DUP leadership contender Edwin Poots has vowed to establish a unionist convention to maximise support for the pro-Union position.

The pledge is included in a four-page manifesto Mr Poots has sent to party colleagues ahead of next week’s vote on the new leader.

Mr Poots, who is taking on Sir Jeffrey Donaldson in the race to replace the ousted Arlene Foster, said he would lead a campaign against Brexit’s “undemocratic” Northern Ireland Protocol to “systematically undermine and strip away all aspects of it”.

The Lagan Valley MLA said a unionist convention incorporating political and civic unionists would seek to maximise unionist representation after 2022 Assembly election.

If elected leader, he said he would also set up a pro-Union think tank involving academics and business figures and also a pro-Union foundation to support projects designed to strengthen the Union.

He said he would also work to build international outreach to explain the unionist cause in London, Brussels and North America.

Arlene Foster (Niall Carson/PA)
Arlene Foster (Niall Carson/PA)

Mr Poots said his decision to split the roles of party leader and Stormont first minister would enable him to put 100% focus on the challenges faced by his party.

“The DUP has to win back the trust and support of voters,” he wrote.

“Only by maximising Unionism will we silence and repel our opponents and give a resounding response to the persistent call for a divisive and unwanted border poll.”

Mr Poots told colleagues he wanted to “restructure and re-energise” the DUP with reforms centred on increasing transparency and engagement.

He said he wanted to put “democracy” back into the DUP.

In terms of his approach to governing in Stormont’s powersharing executive, Mr Poots said he would be “challenging and exposing republican propaganda and shameless populism”.

The DUP is experiencing it first-ever leadership contest in its 50-year history.

The vote, by way of secret ballot, will take place on Friday May 14.

The electorate is made up of the DUP’s 36 MPs and MLAs.

Announcing his bid on Monday, Sir Jeffrey vowed to promote a positive strategy and values if elected, with a focus on building a shared future for everyone in Northern Ireland.

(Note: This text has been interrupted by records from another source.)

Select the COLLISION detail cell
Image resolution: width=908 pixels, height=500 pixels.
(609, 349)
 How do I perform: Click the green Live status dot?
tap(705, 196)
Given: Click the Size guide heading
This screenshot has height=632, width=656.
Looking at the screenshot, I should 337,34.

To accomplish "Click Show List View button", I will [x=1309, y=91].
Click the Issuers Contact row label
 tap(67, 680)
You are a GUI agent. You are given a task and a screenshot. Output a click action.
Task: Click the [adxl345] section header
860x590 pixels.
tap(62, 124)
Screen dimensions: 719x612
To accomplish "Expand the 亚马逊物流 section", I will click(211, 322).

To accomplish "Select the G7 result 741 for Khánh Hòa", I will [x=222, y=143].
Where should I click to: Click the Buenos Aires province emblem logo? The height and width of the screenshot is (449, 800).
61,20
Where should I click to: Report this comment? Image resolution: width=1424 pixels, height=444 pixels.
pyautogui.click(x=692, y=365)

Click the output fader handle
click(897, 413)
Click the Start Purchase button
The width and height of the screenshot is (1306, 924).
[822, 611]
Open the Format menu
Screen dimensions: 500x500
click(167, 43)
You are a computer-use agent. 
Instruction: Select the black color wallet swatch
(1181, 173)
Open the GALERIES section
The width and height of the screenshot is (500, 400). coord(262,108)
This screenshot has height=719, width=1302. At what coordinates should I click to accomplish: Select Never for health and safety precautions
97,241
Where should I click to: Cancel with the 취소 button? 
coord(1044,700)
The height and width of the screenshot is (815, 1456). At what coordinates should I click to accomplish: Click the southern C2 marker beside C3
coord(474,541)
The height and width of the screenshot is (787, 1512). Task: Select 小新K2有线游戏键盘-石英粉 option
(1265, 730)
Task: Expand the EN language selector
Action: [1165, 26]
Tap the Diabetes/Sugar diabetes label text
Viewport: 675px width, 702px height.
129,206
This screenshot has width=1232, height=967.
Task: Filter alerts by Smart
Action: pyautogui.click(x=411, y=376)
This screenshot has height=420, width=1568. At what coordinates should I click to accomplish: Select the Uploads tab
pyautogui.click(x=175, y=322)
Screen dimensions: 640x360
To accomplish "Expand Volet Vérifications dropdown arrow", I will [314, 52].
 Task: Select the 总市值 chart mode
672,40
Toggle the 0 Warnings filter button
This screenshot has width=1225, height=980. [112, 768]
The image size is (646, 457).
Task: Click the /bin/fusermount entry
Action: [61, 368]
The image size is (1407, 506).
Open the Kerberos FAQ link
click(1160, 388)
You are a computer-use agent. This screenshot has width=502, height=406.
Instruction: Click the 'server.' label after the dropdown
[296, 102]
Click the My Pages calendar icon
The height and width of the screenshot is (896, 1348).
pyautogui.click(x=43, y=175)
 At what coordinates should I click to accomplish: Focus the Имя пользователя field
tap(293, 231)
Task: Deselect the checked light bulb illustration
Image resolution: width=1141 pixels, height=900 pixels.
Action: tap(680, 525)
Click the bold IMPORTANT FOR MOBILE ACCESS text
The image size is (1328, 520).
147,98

The party’s current Westminster leader also pledged meaningful reform within the DUP and said he would set clear policy directions on key challenges for unionism, such as the Northern Ireland Protocol.

Mrs Foster resigned last week after an internal revolt against her leadership.

The move came in the form of a letter of no confidence signed by a majority of the party’s senior elected representatives.

The outgoing DUP leader will step down from that role on May 28, and as Stormont First Minister at the end of June.

Discontent at the DUP’s Brexit strategy was a major factor in the move against Mrs Foster, with party rank-and-file laying some of the blame for the emergence of an Irish Sea border, in the form of the protocol, at her door.

Traditionalists from the party’s religious fundamentalist wing also harboured concerns over positions Mrs Foster has taken on some social issues, in particular her decision to abstain in a recent Assembly vote on a proposed ban on gay conversion therapy, a proposal the majority of her party colleagues opposed.